I've ruined(?) an HP Laserjet IIID with an ebay cartridge that was a solid brick of toner and seems to have damaged some of the feed gears.

I've had two Laserjet 1100 printers begin feeding multiple sheets at once or reporting paper jam halfway through a job, and one developed dramatic quality issue that a fresh toner cartridge hasn't resolved

Inkjets (HP 610c, 940, 926, among others) clog up far too frequently when unused for any real period of time.

Printer ribbons for my dot matrix printers (Tandy DMP 105/133/130, Epson Actionprinter 3000) are hard to find and very dried out/faint and require a lot of messy reinking, and never really seem to give good quality afterwards anyway thanks to lots of streaking and muddled characters.

I ultimately decided that what I really wanted was a basic Epson ESC/P printer and a decent inkjet that I could use on my LPT equipped vintage pcs.

I was surprised to find that Epson still manufactures new ESC/P and ESC/P2 printers with some nice, modern features. Found the LX-350 (9-pin) for sale for a little over $200 with two year warranty and picked one up, and have been very pleased with it so far. Seems compatible with the LX-800 in all the applications I've tried, and is nice and fast and really decently quiet. It's nice to have a PHYSICAL dot matrix with tractor feed. It also supports USB alongside parallel port, and has Windows 11 drivers so I can even print from a modern machine to it or share it out across the network. The features that I quite like about it is the auto paper feed for single sheets and some nice quality-of-life features for fan fold paper like advance to tear-off position and then automatically returning to top of page. I'm going to stock up on some printer ribbons, vacuum seal them, and hope they don't dry out over the NEXT 30 years (assuming I make it that long).
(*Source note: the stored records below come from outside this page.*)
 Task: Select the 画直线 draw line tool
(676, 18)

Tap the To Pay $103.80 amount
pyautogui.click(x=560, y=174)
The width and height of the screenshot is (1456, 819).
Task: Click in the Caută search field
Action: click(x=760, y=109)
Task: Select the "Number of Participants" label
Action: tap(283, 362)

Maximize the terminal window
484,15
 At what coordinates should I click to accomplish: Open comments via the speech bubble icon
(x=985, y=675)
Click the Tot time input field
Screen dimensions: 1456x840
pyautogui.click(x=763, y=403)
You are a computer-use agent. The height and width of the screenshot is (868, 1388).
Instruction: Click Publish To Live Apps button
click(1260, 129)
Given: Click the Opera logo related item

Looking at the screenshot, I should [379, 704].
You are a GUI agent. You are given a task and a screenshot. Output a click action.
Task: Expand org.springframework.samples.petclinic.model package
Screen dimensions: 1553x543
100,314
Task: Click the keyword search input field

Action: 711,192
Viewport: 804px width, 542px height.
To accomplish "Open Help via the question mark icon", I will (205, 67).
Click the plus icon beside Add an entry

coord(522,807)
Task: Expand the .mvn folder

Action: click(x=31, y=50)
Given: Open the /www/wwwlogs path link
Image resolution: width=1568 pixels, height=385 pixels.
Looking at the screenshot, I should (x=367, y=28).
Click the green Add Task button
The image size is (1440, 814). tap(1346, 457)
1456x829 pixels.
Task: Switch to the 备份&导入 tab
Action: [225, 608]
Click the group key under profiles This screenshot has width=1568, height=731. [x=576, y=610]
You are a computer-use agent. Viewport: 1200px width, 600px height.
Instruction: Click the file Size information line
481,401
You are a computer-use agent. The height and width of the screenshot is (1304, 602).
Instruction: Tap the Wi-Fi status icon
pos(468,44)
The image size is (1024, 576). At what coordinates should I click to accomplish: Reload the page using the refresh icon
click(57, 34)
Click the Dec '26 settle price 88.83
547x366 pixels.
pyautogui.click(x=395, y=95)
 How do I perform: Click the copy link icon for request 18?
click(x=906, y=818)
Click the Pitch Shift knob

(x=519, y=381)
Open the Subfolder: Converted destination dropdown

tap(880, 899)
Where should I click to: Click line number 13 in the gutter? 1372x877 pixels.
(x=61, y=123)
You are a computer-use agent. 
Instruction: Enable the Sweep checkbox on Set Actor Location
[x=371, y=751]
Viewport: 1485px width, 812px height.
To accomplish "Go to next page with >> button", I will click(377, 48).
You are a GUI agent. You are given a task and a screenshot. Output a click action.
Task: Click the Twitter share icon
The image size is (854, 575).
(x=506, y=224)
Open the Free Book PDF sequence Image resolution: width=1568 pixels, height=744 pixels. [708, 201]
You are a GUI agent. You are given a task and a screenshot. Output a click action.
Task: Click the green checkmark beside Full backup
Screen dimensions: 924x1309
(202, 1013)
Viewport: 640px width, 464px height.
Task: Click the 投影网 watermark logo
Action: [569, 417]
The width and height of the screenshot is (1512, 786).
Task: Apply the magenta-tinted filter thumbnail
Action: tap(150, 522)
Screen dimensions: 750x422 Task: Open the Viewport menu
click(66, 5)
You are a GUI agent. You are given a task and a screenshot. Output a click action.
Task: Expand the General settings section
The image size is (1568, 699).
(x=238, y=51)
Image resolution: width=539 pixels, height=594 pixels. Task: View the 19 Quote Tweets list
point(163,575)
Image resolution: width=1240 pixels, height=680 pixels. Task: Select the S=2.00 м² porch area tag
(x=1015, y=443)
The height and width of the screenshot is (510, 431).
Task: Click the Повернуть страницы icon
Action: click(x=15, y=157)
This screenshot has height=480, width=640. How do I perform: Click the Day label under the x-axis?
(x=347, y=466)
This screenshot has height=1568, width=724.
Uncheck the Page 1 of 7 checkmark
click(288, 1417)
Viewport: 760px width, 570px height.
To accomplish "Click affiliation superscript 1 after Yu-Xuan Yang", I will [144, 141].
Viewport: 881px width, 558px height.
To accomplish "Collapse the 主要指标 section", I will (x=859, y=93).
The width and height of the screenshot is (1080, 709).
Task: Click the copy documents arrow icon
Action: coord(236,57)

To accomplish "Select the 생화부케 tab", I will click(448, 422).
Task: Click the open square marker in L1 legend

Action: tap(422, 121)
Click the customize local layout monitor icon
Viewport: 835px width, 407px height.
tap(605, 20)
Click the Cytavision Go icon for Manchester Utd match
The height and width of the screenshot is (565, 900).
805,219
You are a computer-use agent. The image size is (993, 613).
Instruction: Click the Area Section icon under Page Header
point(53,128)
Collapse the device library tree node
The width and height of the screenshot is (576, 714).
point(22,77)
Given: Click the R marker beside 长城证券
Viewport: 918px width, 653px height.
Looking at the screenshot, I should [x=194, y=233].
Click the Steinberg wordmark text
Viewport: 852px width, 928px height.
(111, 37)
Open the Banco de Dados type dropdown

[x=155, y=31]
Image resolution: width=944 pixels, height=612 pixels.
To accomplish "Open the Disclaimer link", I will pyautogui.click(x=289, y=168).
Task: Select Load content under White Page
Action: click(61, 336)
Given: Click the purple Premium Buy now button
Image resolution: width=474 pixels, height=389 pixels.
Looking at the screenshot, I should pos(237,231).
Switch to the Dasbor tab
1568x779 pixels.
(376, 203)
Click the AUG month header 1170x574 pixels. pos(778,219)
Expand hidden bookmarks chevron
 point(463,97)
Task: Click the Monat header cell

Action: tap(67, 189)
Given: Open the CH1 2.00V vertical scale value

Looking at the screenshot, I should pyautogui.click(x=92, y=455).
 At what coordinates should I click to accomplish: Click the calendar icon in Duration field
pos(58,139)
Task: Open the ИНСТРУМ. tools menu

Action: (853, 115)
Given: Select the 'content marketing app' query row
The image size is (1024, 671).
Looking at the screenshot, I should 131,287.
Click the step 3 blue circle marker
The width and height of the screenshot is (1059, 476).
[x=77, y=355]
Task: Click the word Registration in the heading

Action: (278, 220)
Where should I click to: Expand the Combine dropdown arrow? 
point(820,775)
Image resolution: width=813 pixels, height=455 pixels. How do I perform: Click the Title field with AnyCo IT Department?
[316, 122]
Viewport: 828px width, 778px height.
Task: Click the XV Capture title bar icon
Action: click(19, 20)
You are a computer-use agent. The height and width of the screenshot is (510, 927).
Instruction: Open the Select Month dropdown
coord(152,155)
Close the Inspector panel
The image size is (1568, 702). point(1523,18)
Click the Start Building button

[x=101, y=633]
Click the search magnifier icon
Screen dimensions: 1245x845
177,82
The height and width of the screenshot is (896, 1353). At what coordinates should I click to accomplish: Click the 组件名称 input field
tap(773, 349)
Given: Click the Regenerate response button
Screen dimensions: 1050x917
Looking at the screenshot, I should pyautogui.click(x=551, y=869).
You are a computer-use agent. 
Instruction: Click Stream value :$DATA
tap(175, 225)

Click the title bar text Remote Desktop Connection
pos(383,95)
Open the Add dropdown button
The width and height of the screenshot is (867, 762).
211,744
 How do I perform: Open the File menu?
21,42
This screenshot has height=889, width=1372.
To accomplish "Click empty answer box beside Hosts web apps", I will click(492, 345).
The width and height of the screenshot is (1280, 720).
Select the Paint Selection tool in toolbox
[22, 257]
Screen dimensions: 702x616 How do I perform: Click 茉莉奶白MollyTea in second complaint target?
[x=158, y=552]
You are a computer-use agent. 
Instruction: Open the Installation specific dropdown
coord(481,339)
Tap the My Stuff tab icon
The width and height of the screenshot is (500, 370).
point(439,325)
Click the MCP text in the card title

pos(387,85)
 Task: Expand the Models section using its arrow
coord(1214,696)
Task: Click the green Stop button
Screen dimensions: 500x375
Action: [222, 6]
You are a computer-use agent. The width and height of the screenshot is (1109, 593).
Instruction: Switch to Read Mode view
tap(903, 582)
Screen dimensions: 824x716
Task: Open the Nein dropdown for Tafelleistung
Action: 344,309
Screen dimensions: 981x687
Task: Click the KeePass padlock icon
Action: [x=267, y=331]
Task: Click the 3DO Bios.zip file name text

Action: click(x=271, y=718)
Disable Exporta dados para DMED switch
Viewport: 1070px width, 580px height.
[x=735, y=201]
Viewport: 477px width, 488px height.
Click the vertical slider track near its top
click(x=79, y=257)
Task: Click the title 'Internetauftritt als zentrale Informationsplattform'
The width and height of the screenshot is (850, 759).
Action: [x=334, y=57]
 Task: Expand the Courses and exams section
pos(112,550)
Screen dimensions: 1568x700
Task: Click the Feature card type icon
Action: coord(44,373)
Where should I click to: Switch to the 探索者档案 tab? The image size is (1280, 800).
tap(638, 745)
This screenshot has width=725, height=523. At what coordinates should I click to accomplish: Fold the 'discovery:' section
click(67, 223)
For the inkjet issue I stumbled across the Retroprinter, www.retroprinter.com, which claimed to be a hat and software package to turn a Raspberry Pi into an HP, Epson, IBM compatible virtual printer (among other printer types). I picked one up and configured it for HP and after a small amount of troubleshooting it started dumping perfect deskjet prints into a shared folder as PDFs, which I simply open up and print on my Epson ecotank printer and it looks great. Theoretically I can set this up so prints dump directly to my modern Epson inkjet without the PDF intermediate step but the pdf seems to be ideal to me. It actually does a darn good job of Epson 9 and 24-pin emulation as well, but it lacks that certain impact printer charm, plus how am I supposed to print form feed banners on a MODERN inkjet? Blasphemy!